Typesafe data analytics

Making spark jobs more typesafe and convenient.

Spark offers several APIs (RDD, data frames and datasets) which either are not typesafe enough or incur a considerable overhead due to JVM object instantiation & serialization. Frameless claims to fix this via type classes.

Spark offers several APIs (RDD, data frames and datasets) which either are not typesafe enough or incur a considerable overhead due to JVM object instantiation & serialization. Frameless claims to fix this via type classes.

Spark data set API suggerates a lot of type safety, however, it is not optimal. Here some sample Code:

case class User(id: Int, name: String)`
val users = Seq(User(1, "Anna"), User(2, "Bob")).toDS`
users.select('id).show

So far so good. But a typo like:

users.select('idError).show

will throw a nasty runtime error like

org.apache.spark.sql.AnalysisException: cannot resolve '`idError`' given input columns: [id, name];;
'Project ['idError]
+- LocalRelation [id#2, name#3]
at org.apache.spark.sql.catalyst.analysis.packa

But there are some alternatives. - using low level RDD API. Not elegant, no tungsten optimizations, no encoders. - using frameless https://github.com/typelevel/frameless Using the same selection as before - but now via frameless properly fails at compile time.
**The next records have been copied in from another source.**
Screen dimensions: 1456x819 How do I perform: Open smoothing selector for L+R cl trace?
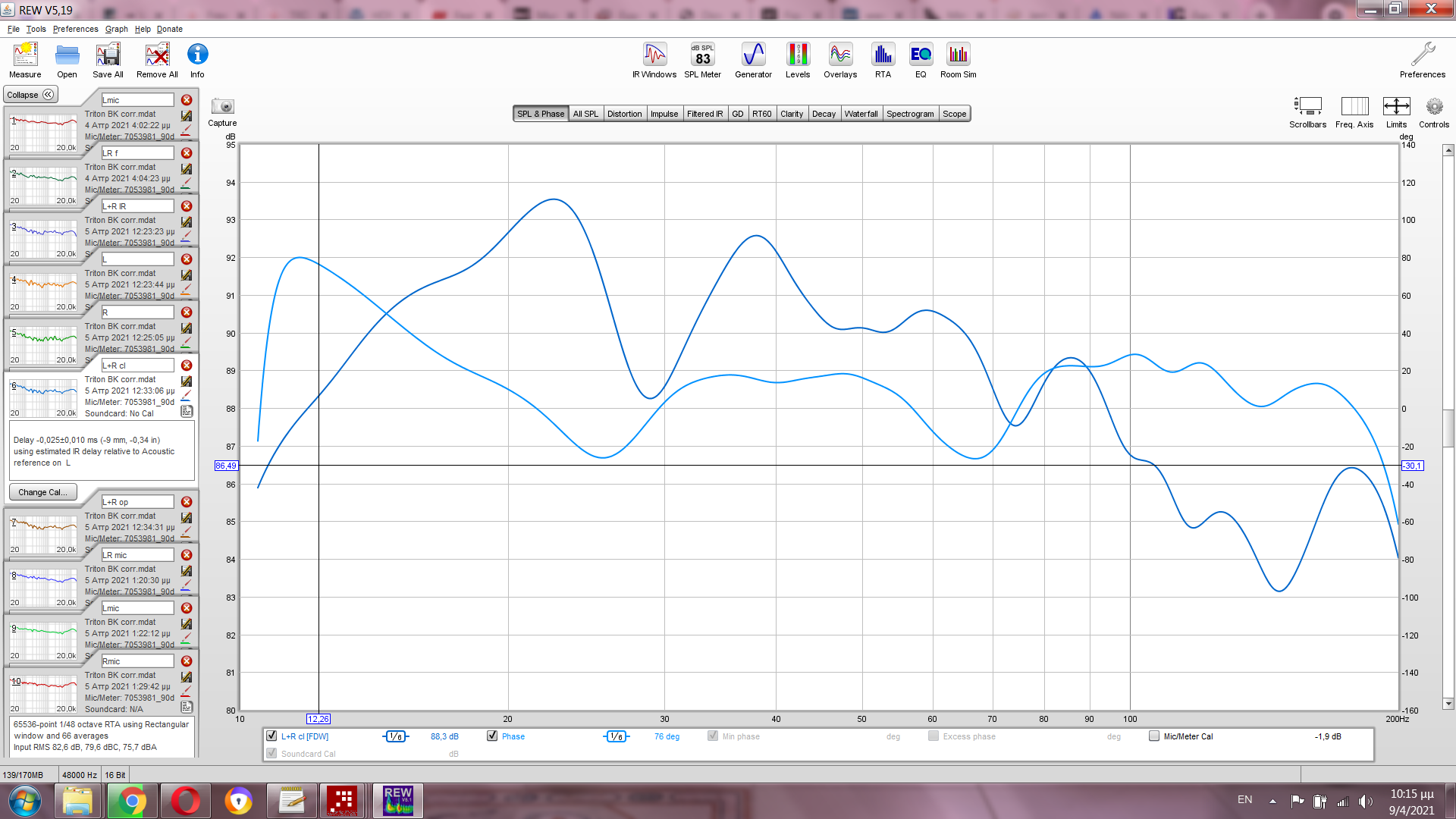(x=396, y=736)
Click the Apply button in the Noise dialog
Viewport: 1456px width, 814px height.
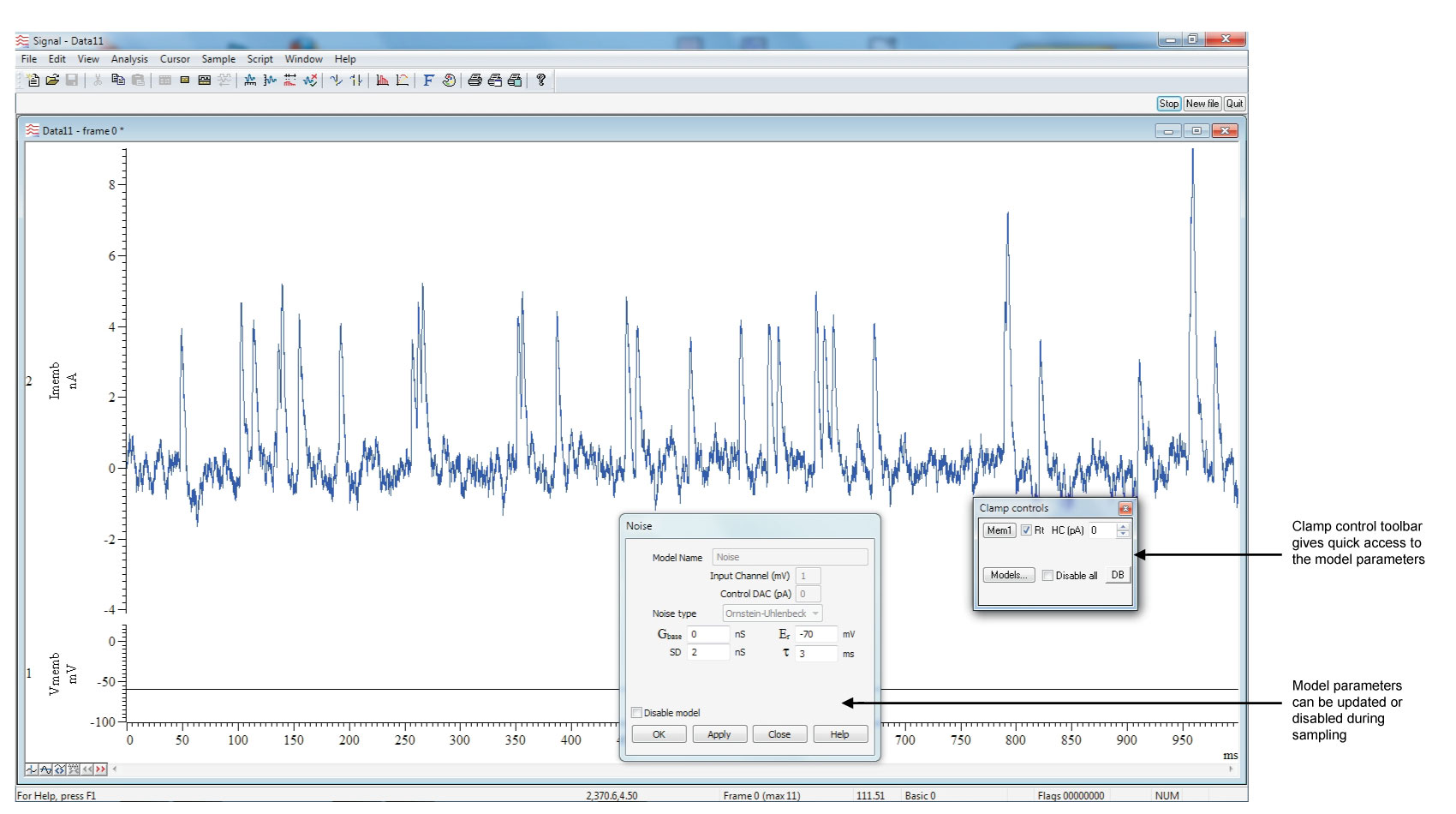[x=719, y=733]
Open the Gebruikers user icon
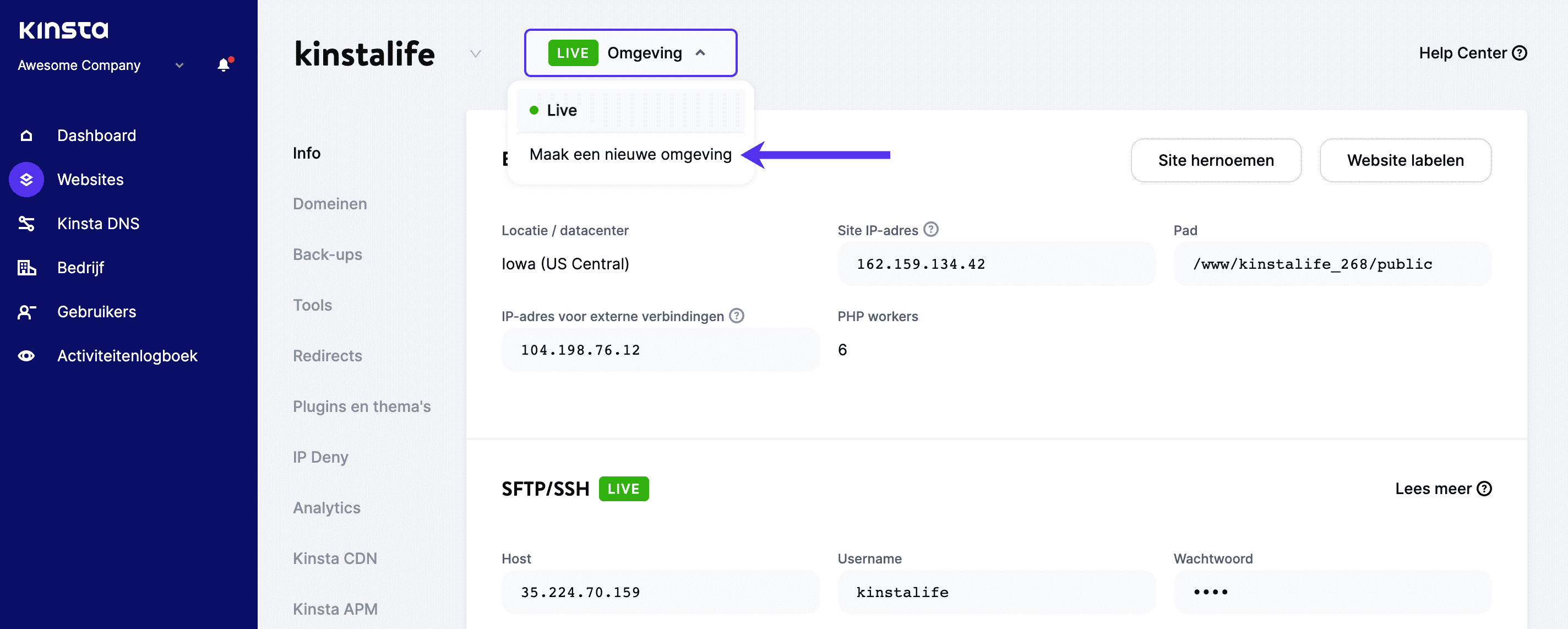 [26, 311]
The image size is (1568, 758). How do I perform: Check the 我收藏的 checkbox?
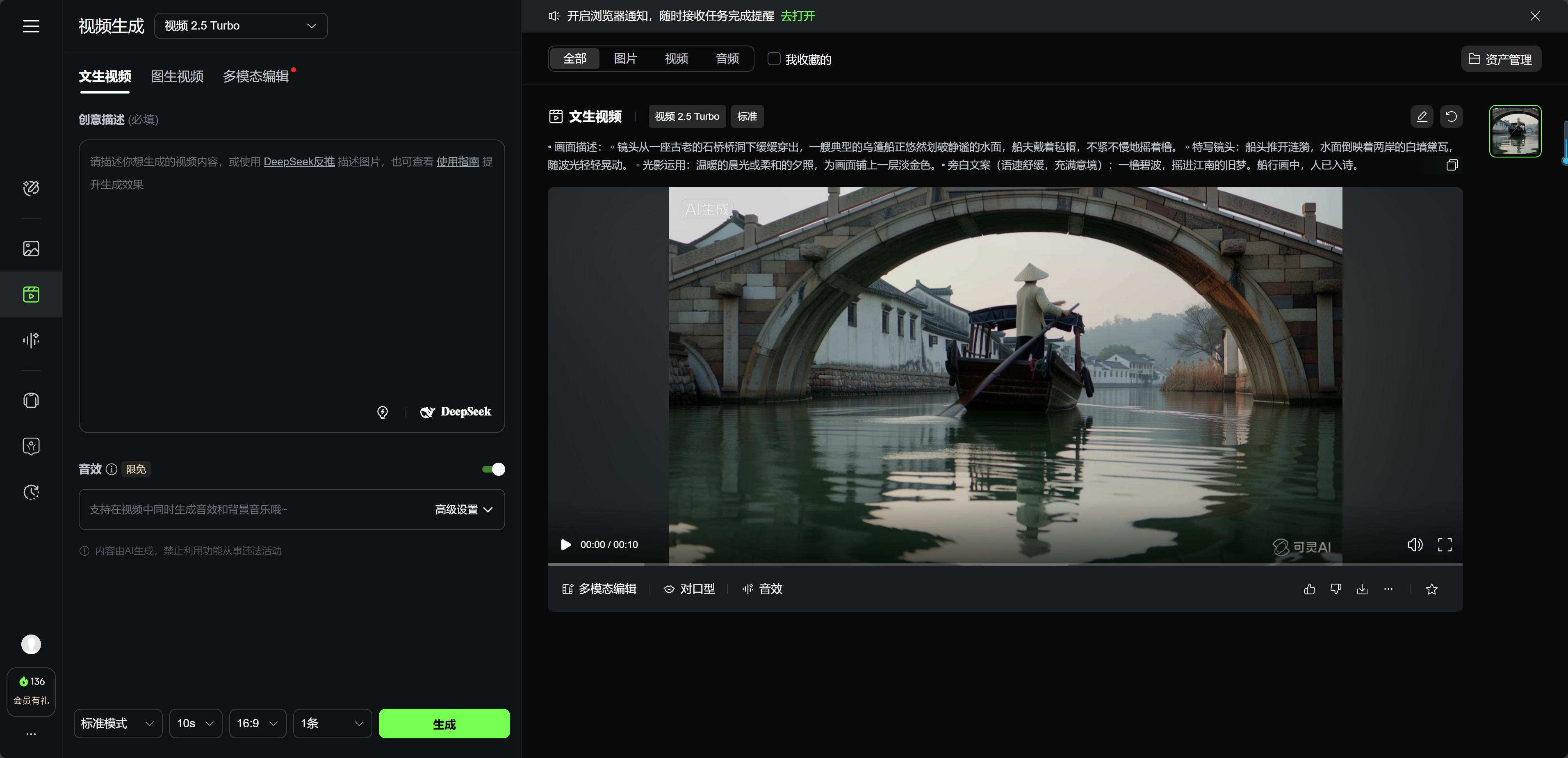pos(774,59)
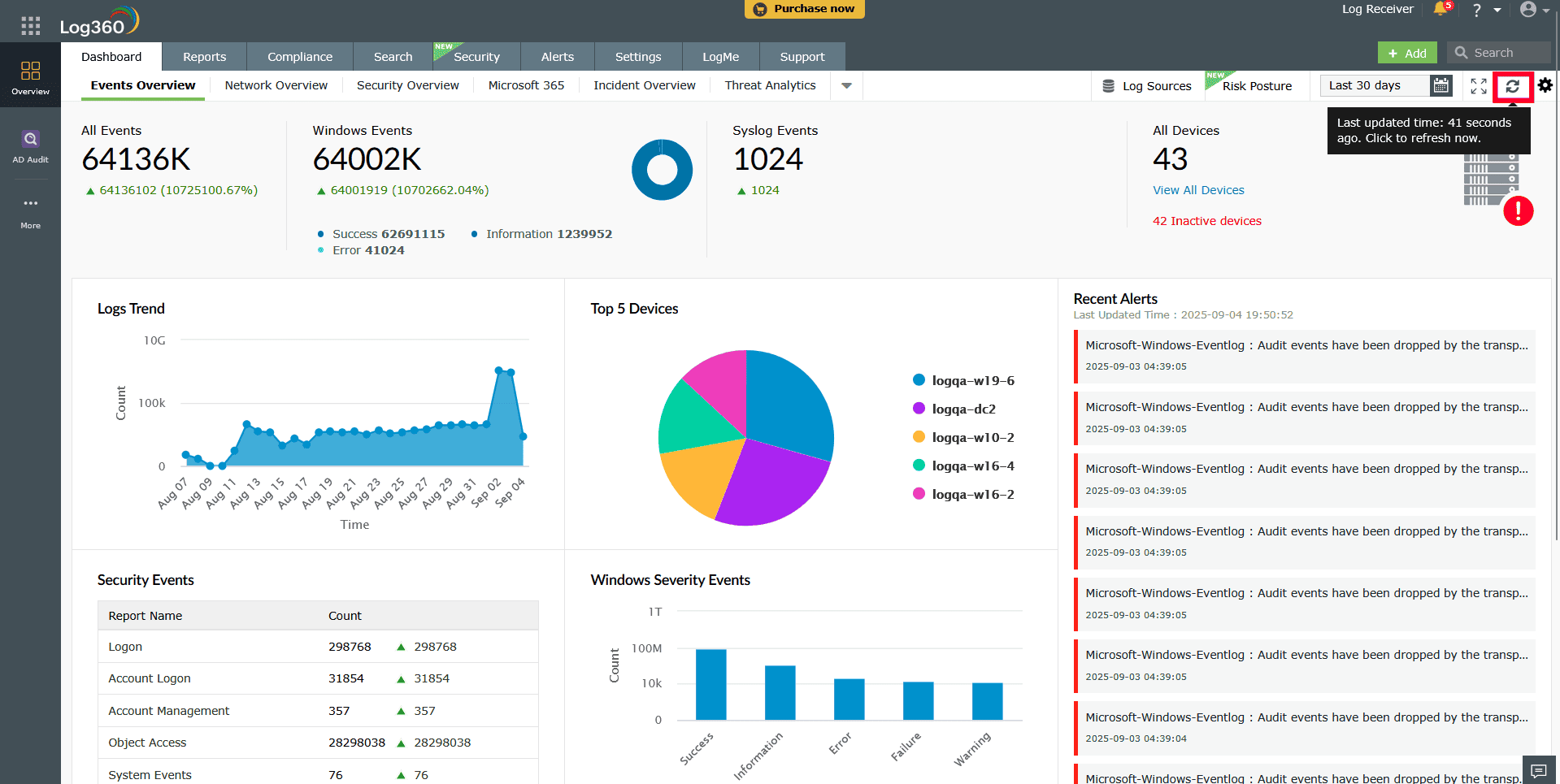Select AD Audit in the sidebar

(x=30, y=145)

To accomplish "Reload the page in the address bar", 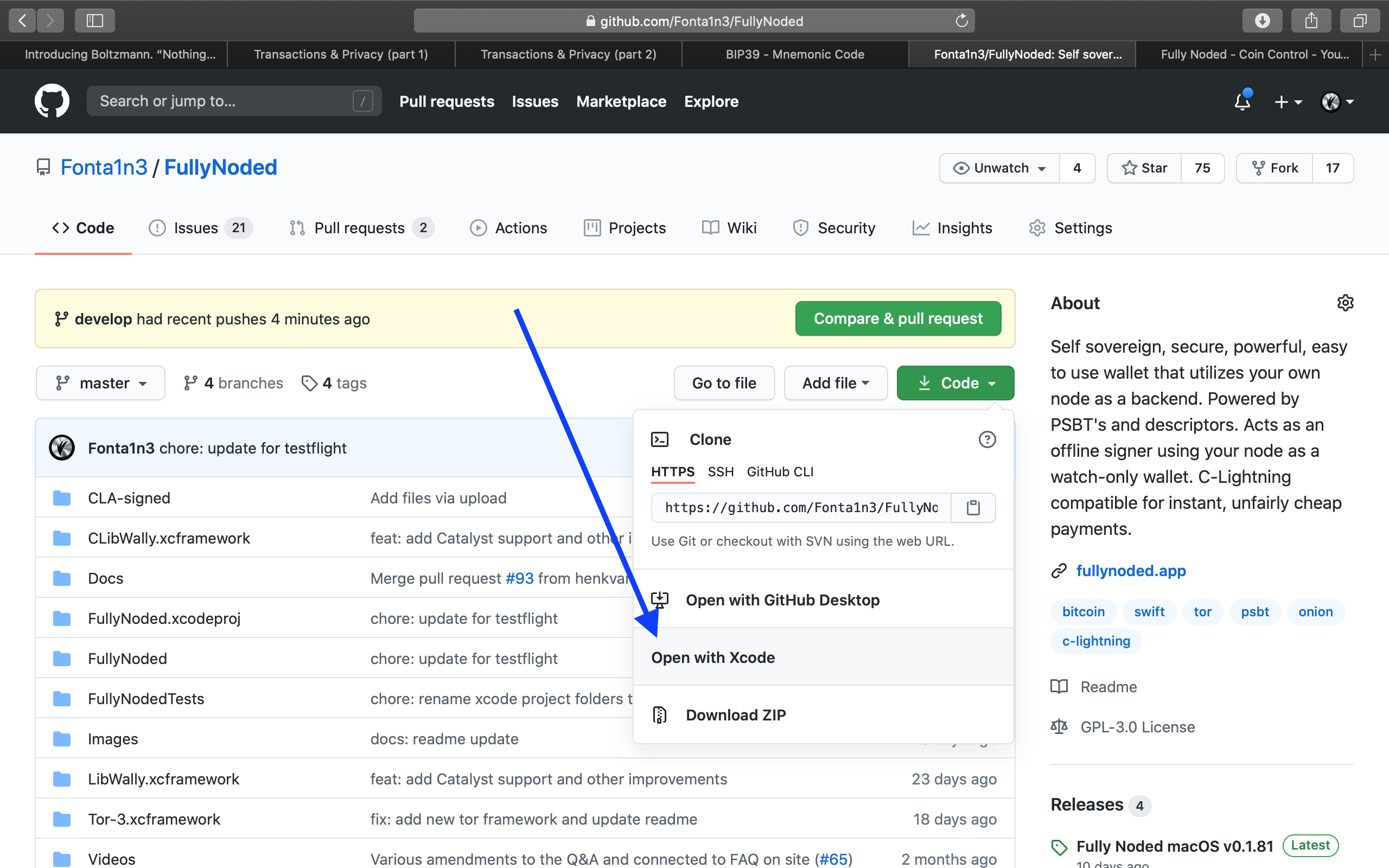I will [961, 21].
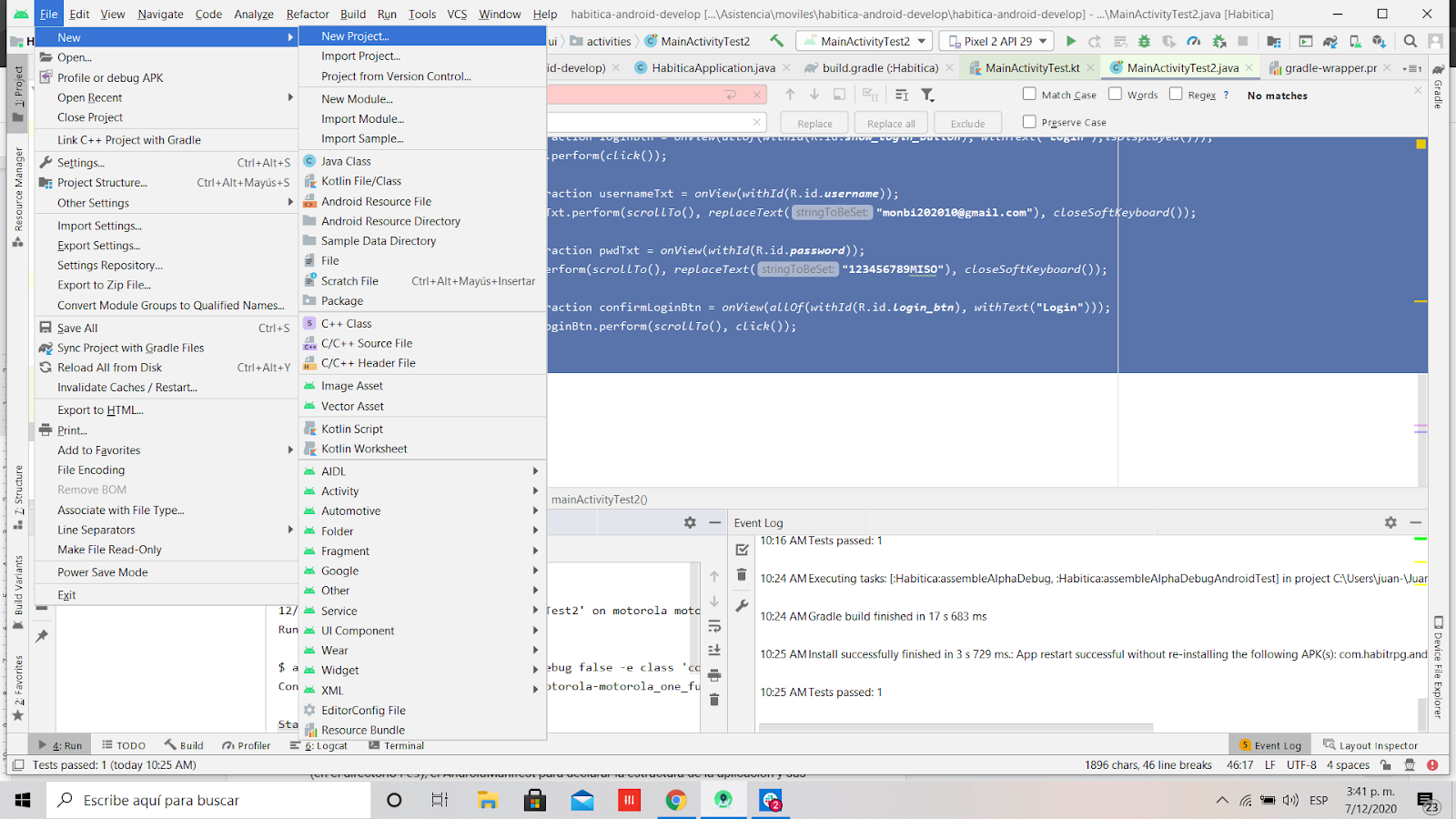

fUsers.project[UInfoError]
Cannot prove that User can be projected to UInfoError. Perhaps not all member names and types of UInfoError are the same in User?
fUsers.project[UInfoError]

Comparison of typesafe datasets via frameless with spark internal’s

Let’s load some more data:

case class User(id: Int, name: String)
case class Event(eventId: Int, userId: Int)
case class UInfo(name: String)
case class UInfoError(nameError: String)
val events = Seq(Event(101, 1),
Event(102, 2),
Event(103, 1),
Event(104, 2),
Event(105, 1),
Event(106, 2),
Event(107, 1),
Event(108, 2)).toDS
val fUsers = TypedDataset.create(users)
val fEvents = TypedDataset.create(events)
scala> users.show
+---+----+
| id|name|
+---+----+
| 1|Anna|
| 2| Bob|
+---+----+
scala> users.printSchema
root
|-- id: integer (nullable = false)
|-- name: string (nullable = true)
scala> users.explain
== Physical Plan ==
LocalTableScan [id#2, name#3]
scala> events.printSchema
root
|-- eventId: integer (nullable = false)
|-- userId: integer (nullable = false)
scala> events.show
+-------+------+
|eventId|userId|
+-------+------+
| 101| 1|
| 102| 2|
...

For the typed datasets the output should be the same. Also the DAG is the same. Typesafety here does not incurr additional serialization overhead.

fUsers.show().run
+---+----+
| id|name|
+---+----+
| 1|Anna|
| 2| Bob|
+---+----+
scala> fUsers.printSchema
root
|-- id: integer (nullable = false)
|-- name: string (nullable = true)
scala> fUsers.explain()
== Physical Plan ==
LocalTableScan [id#2, name#3]
scala> fEvents.show().run
+-------+------+
|eventId|userId|
+-------+------+
| 101| 1|
| 102| 2|
...

I see two problems with spark: > - spark’s string based referencing of columns is not refactorable nicely in an IDE > - typing issues or mostly show up at runtime. The same goes for typos when referencing columns.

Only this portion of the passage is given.